### RECORDS PROVIDED
----

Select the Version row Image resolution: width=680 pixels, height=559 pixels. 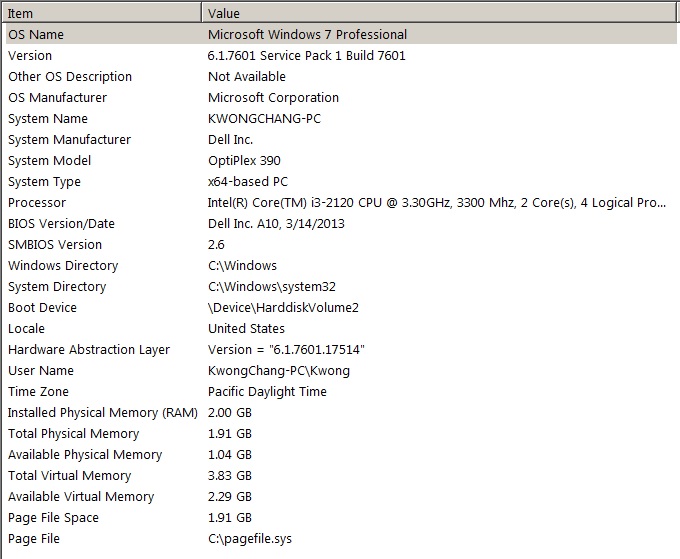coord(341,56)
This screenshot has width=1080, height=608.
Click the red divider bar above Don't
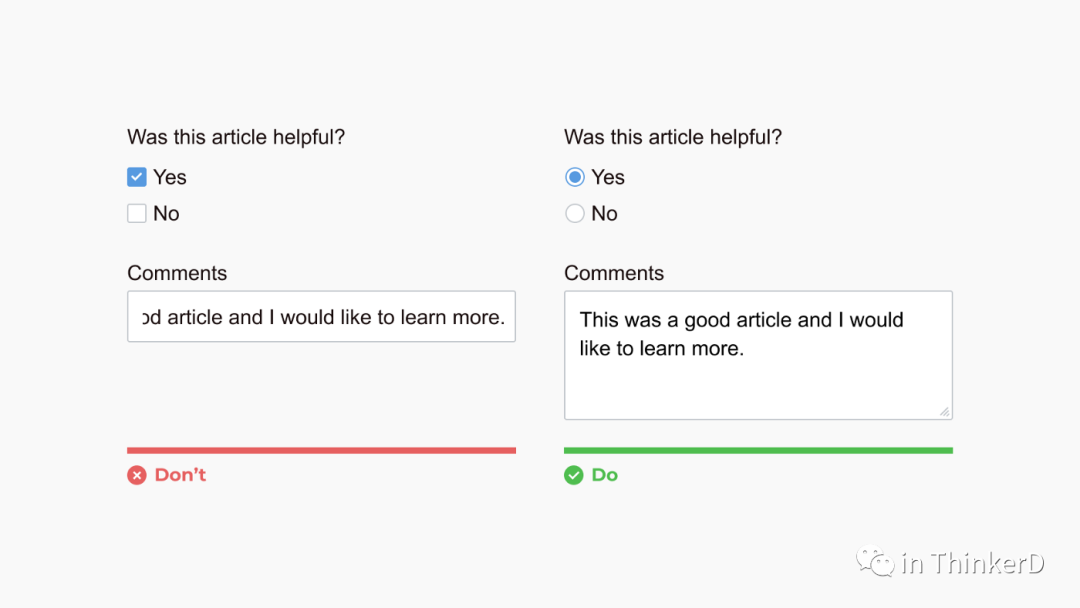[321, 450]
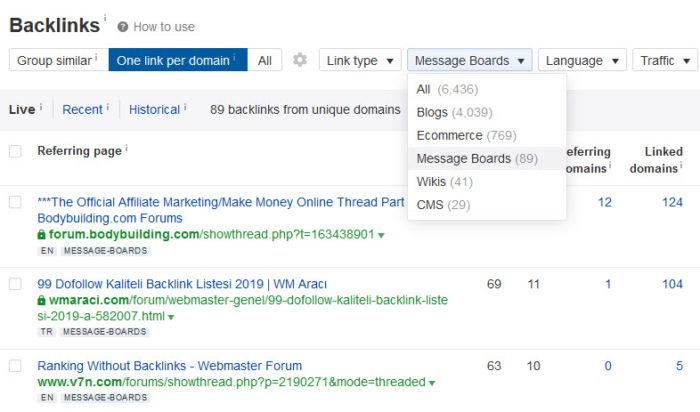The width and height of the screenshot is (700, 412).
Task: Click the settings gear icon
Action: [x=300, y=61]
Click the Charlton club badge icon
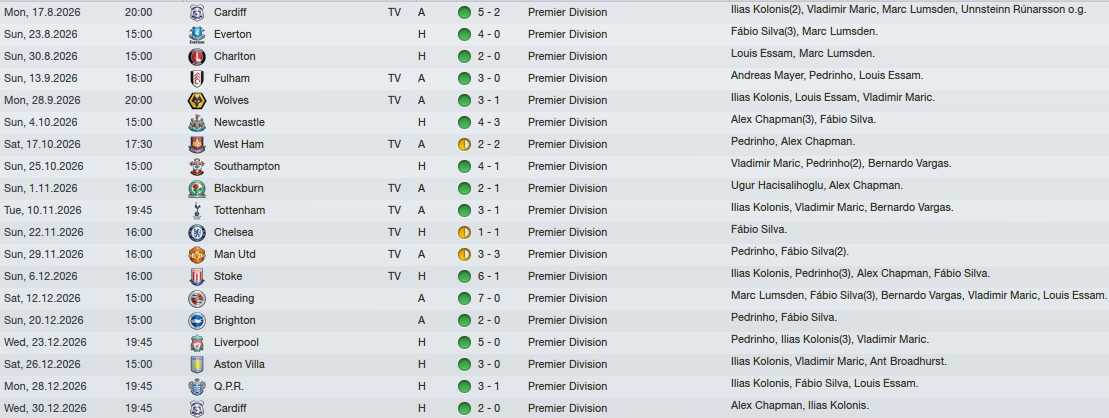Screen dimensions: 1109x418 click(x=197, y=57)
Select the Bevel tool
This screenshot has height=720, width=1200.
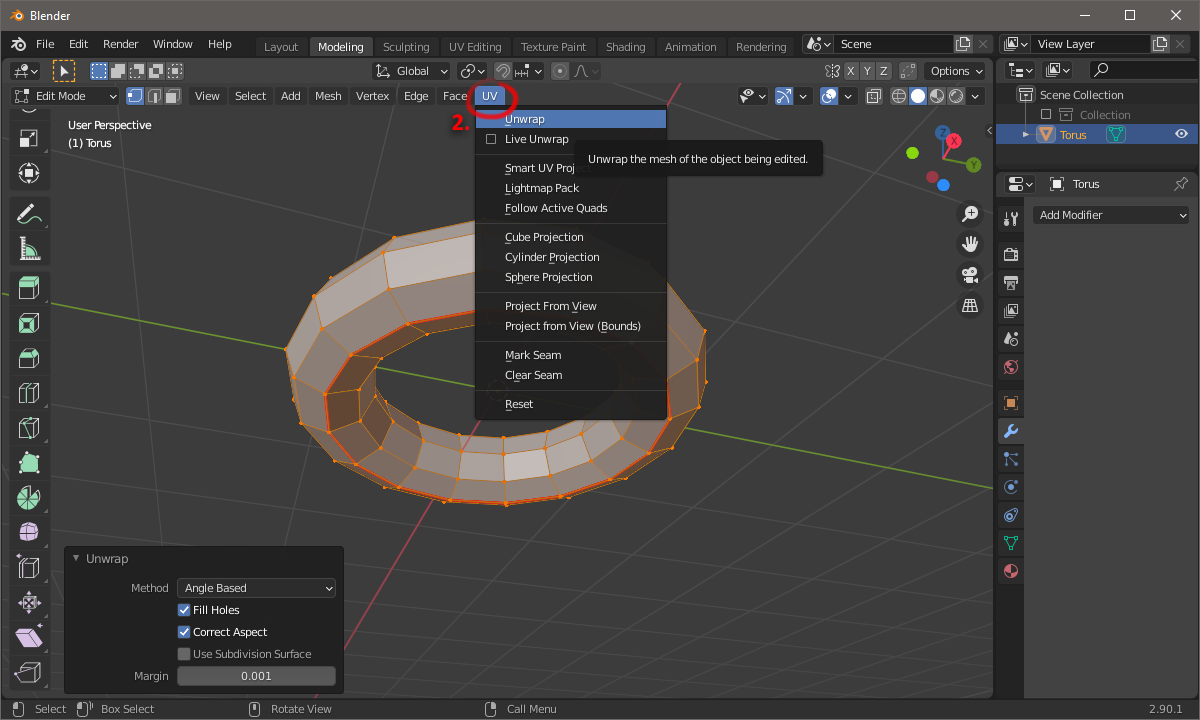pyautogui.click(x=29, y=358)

----

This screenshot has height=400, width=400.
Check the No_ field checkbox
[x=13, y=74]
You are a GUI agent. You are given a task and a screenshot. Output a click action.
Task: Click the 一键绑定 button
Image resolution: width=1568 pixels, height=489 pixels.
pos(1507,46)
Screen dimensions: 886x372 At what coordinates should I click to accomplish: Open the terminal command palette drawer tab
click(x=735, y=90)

----

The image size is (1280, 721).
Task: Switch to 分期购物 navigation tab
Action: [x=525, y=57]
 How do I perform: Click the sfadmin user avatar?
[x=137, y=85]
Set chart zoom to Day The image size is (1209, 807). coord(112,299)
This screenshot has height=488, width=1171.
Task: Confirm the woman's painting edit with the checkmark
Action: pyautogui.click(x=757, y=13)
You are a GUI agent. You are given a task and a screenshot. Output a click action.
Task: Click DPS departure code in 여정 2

----

### HOW TO COMPLETE THIS TASK
Look above for the line containing "Set chart zoom" and the line containing "Task: Click DPS departure code in 여정 2". Transcribe both, with the lines between them, exactly.

### ANSWER TO THIS PROBLEM
Set chart zoom to Day The image size is (1209, 807). coord(112,299)
This screenshot has height=488, width=1171.
Task: Confirm the woman's painting edit with the checkmark
Action: pyautogui.click(x=757, y=13)
You are a GUI agent. You are given a task and a screenshot. Output a click action.
Task: Click DPS departure code in 여정 2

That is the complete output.